Authzforce - Existing GUI for policy administration (PAP)

2
votes

I just started experiment with Authzforce Fiware following the docs. I made some RBAC scenarios following the examples given, using the RESTful interface provided.

What I would like to know, is whether any User Interface to manage the Policy Administration part (create, edit, delete policies etc.) exists.

According to this

Authzforce itself does not offer a UI, and is not concerned with generation and management of XACML policies - it assumes that each it receives has already been generated by another component. Full-blown XACML editors are available, but the limited editor within Keyrock is usually sufficient for most access control scenarios.

not any built-in UI solution does exist inside Authzforce and proposes as a solution Keyrock as so as proposed here.
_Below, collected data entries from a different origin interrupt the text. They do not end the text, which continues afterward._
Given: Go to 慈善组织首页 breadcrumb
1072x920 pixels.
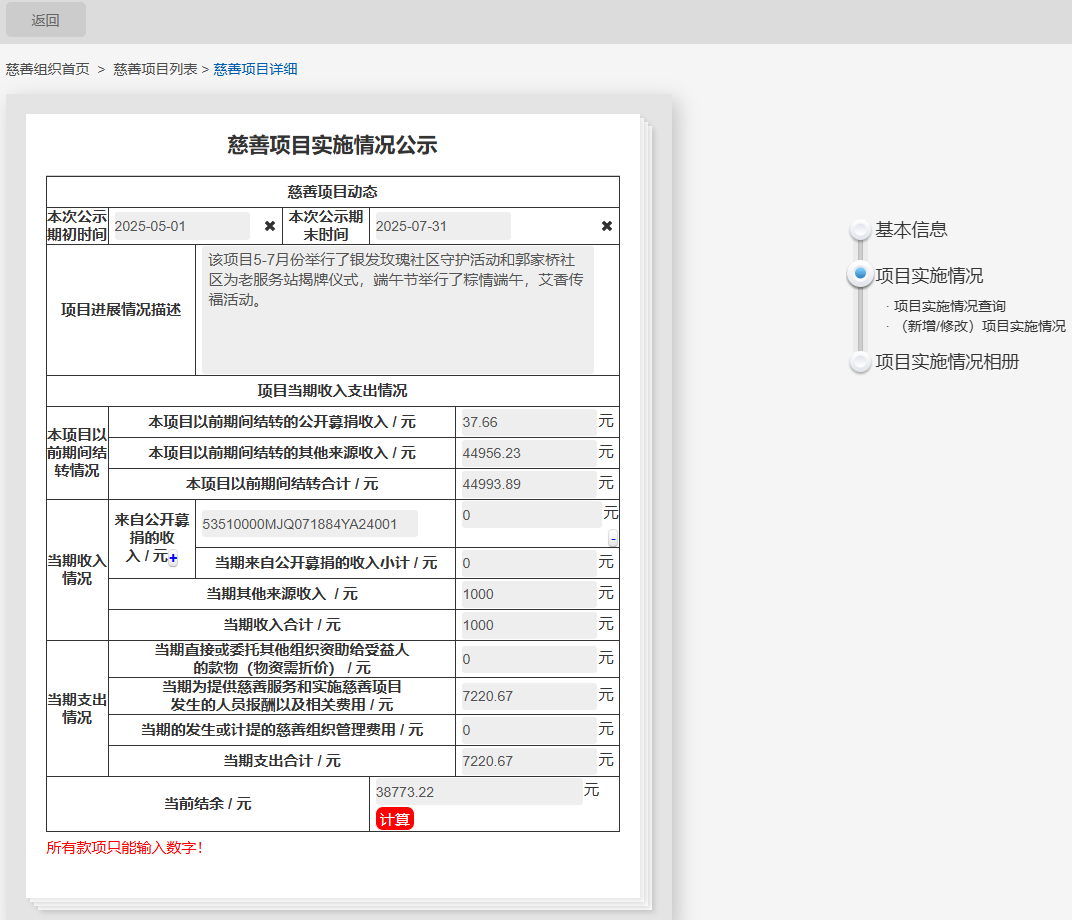Looking at the screenshot, I should coord(48,69).
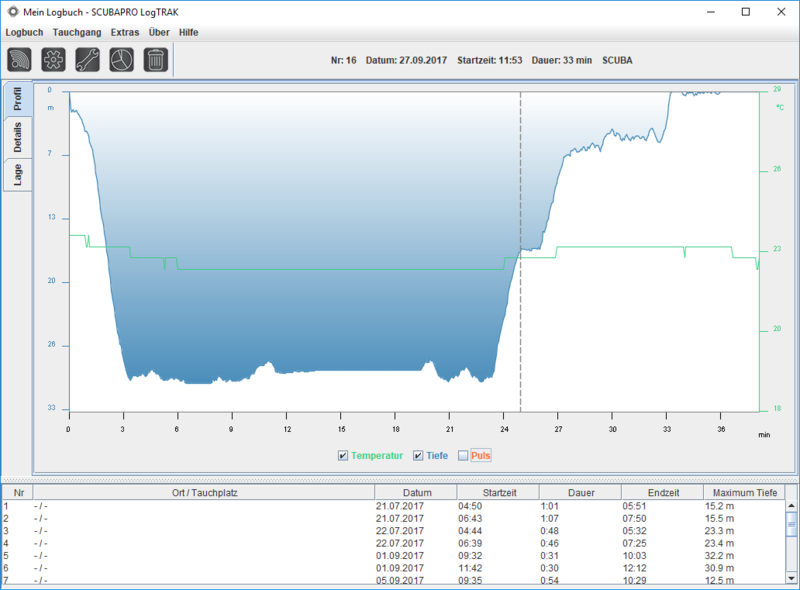Click the wireless dive computer transfer icon

pyautogui.click(x=19, y=60)
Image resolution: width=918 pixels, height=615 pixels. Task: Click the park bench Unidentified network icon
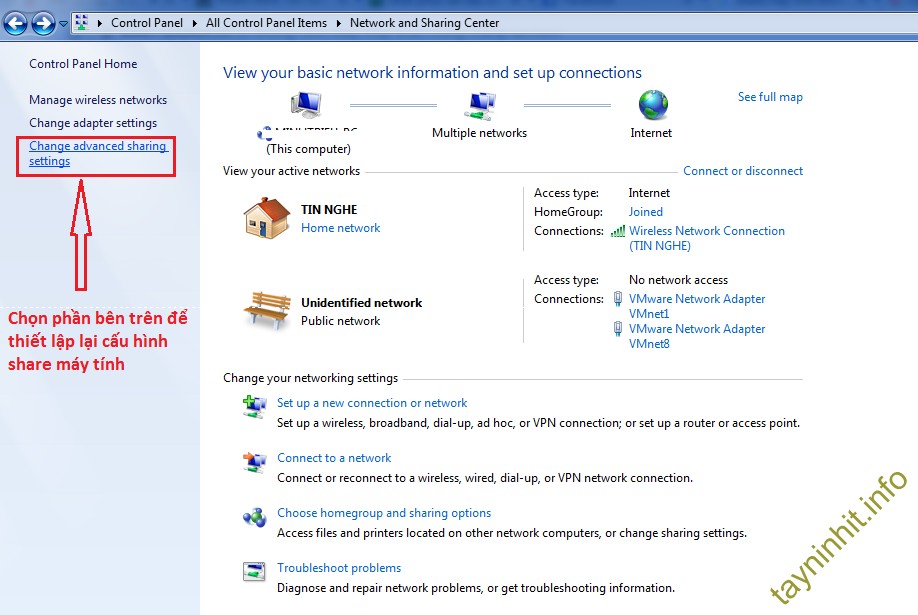(267, 310)
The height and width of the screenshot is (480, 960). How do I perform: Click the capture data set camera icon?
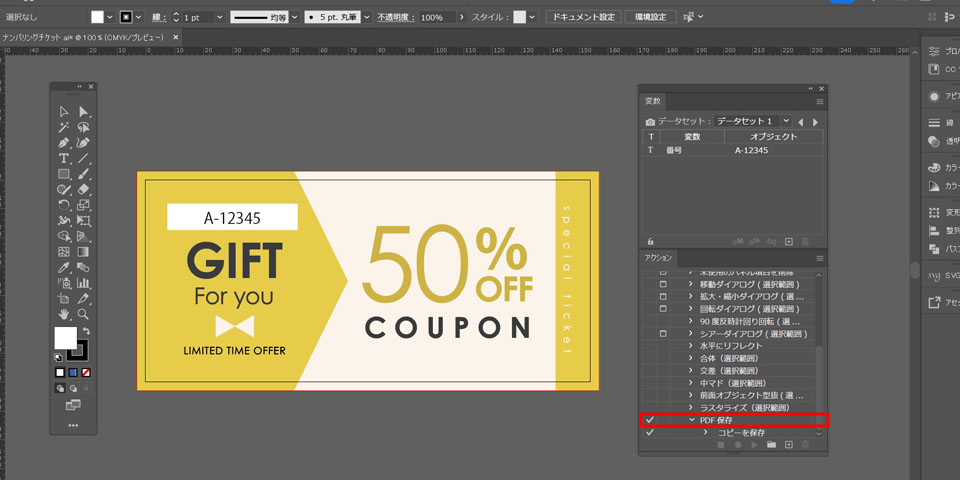[x=650, y=121]
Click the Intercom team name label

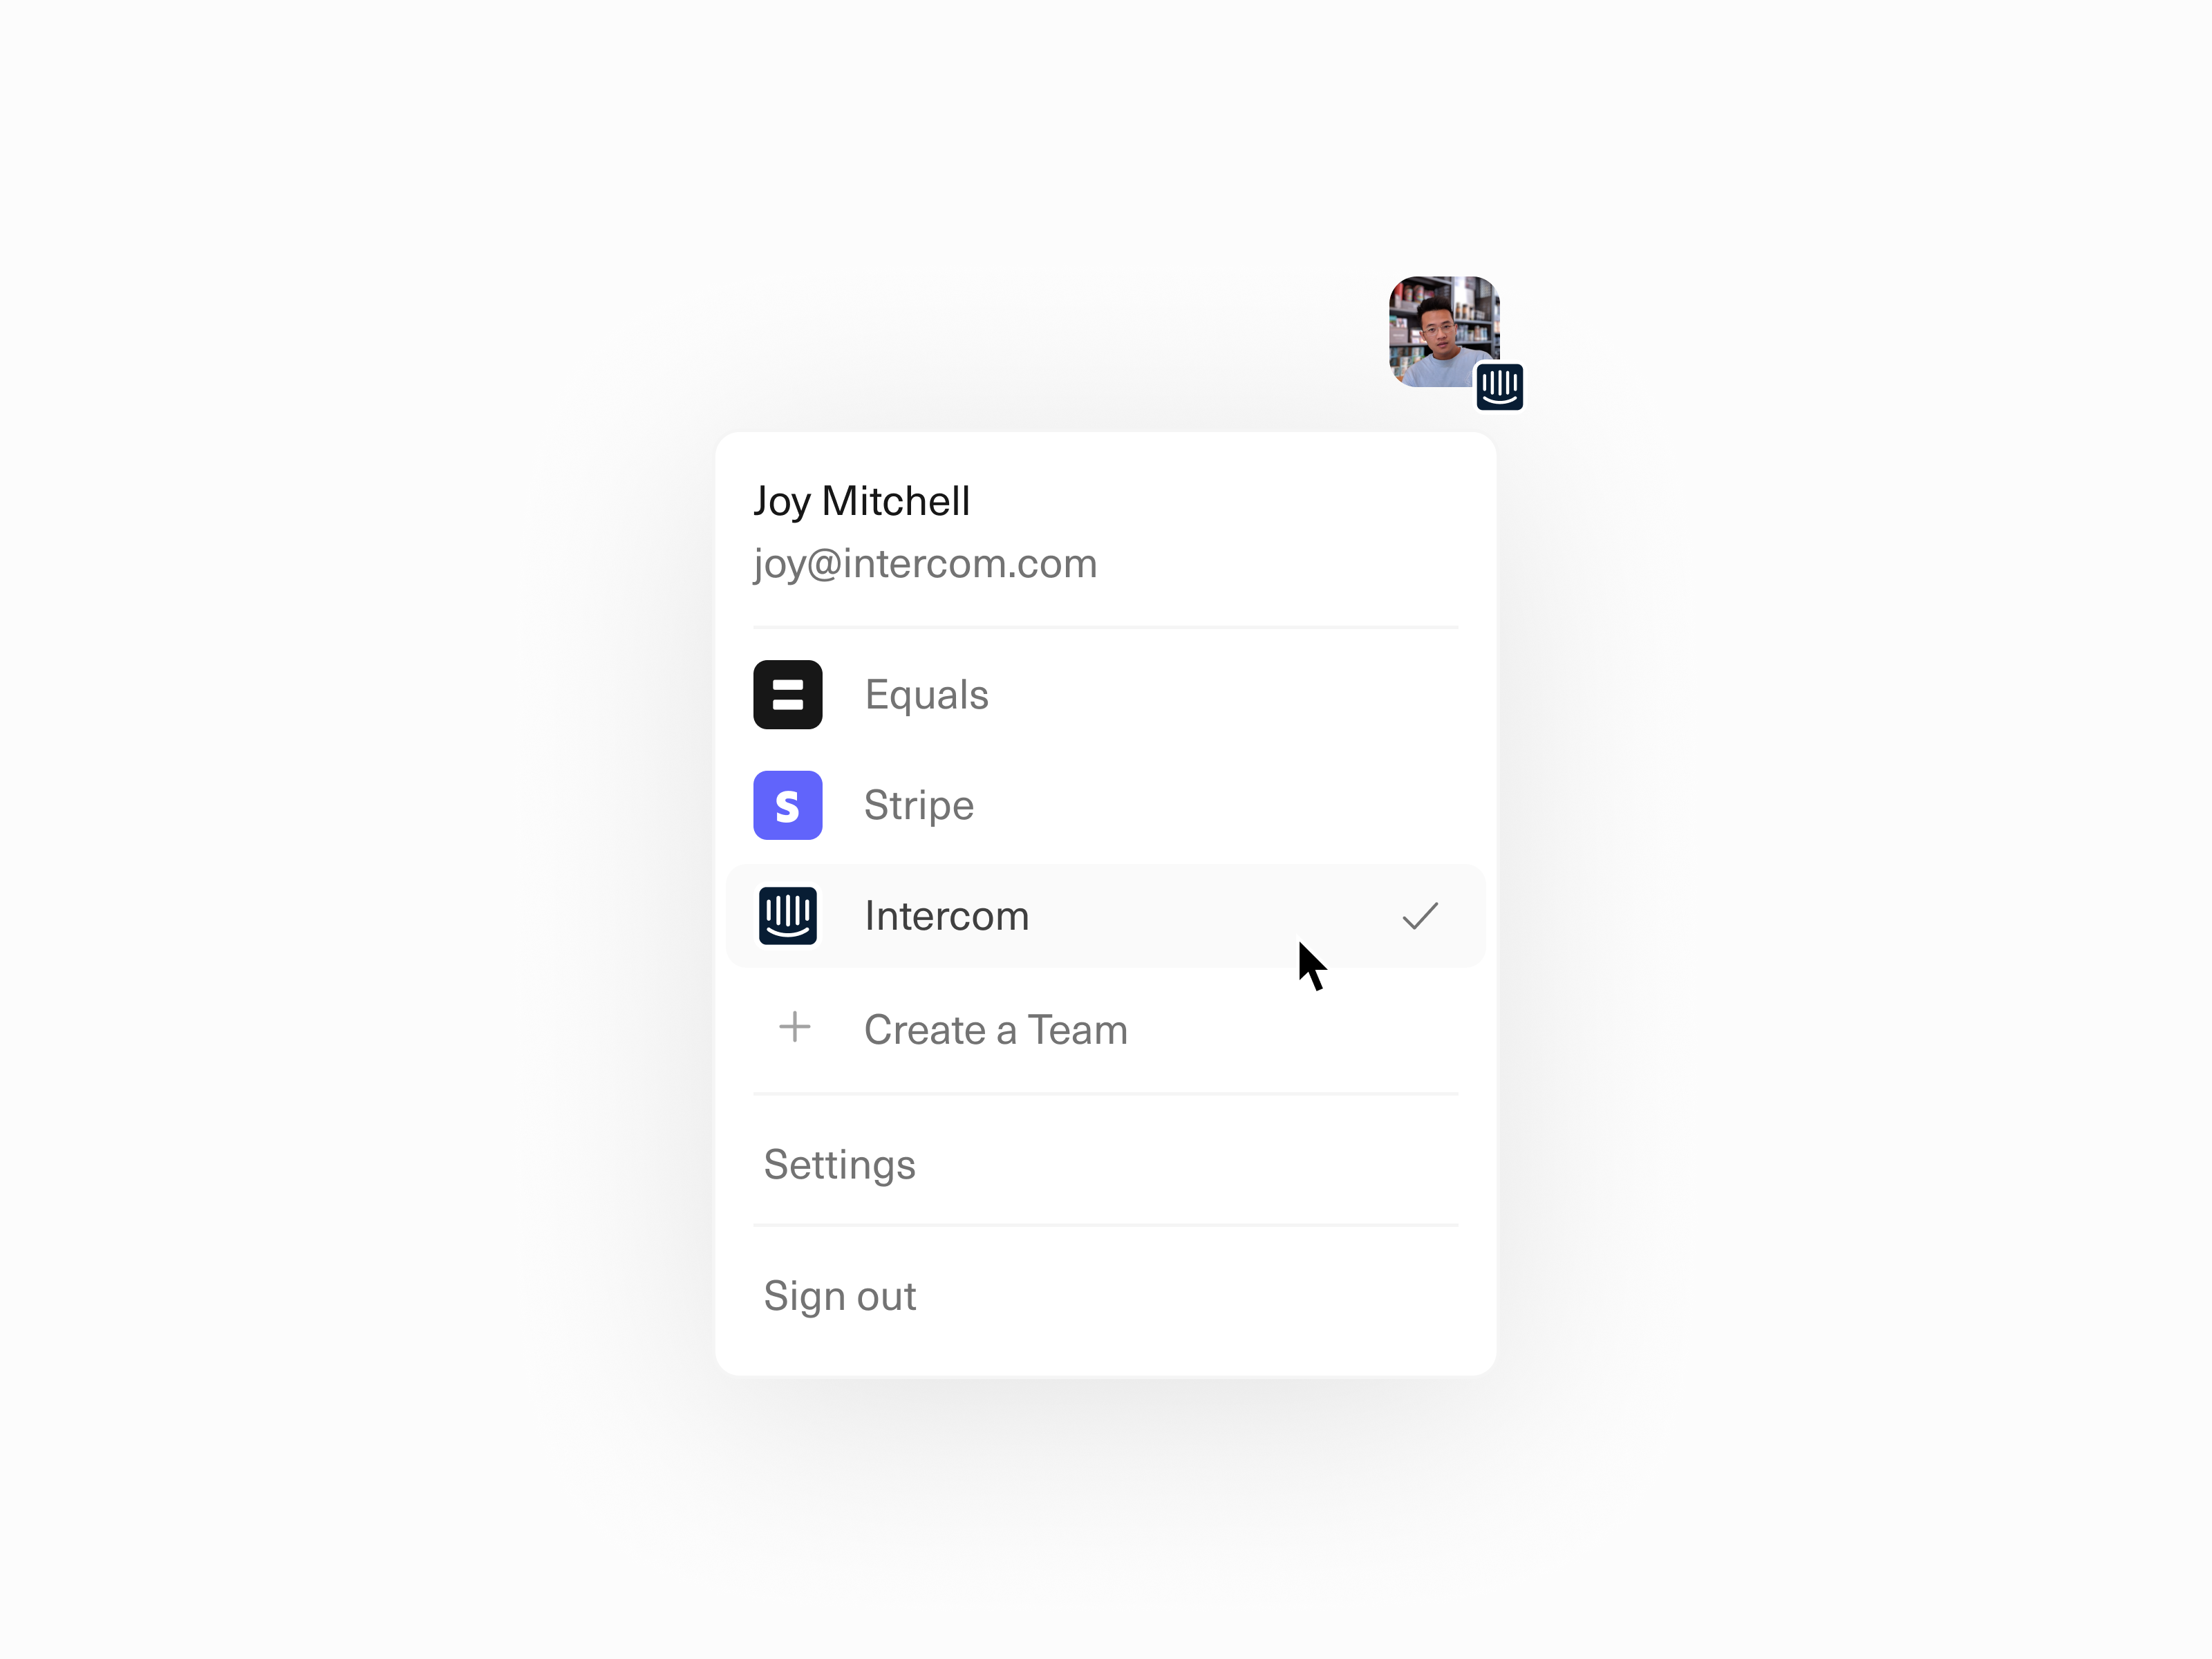point(946,916)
Have I got that right? Could anyone provide me with any guidelines concerning the way I could possibly integrate Keyrock with the existing Authzforce PAP so that I could manage my policies from it's editor?

Thanks in advance.

1
fiwarexacmlabacauthzforcefiware-keyrock
You could use the Eclipse plugin for ALFA - it generates XACML files which you could easily push to AuthzFotce - David Brossard
Hi @DavidBrossard first of all thank you for your time, the solution you propose seems really interesting but if my understanding is correct targets only on the policy creation part as an intermediate tool, besides that I am looking for a way to give to programming-unaware people the ability to manage the policy administration point through a UI in a foremost way (create, edit, delete policies), is there anything you know but that? - NickAth

1 Answers

1
votes

In order to integrate Keyrock with AuthzForce, check FIWARE-IDM (Keyrock) installation & administration guide > Configuration > Authorization section. You have to change Keyrock's config file, esp:

config.authorization = {
    level: "advanced", // basic|advanced
    authzforce: {
        enabled: true,
        host: "localhost",
        port: 8080
    }
};

Change the host/port to the ones of your AuthzForce Server instance.

You can do the same with Keyrock environment variables (look for 'AuthzForce' on the page).

Then check FIWARE tutorials > Identity Management > Administrating XACML Rules > Update an XACML permission to see how to edit XACML policy. Basically, you define permissions per role for your application(s). Each permission is turned into a XACML Rule, and the set of permissions into a XACML Policy.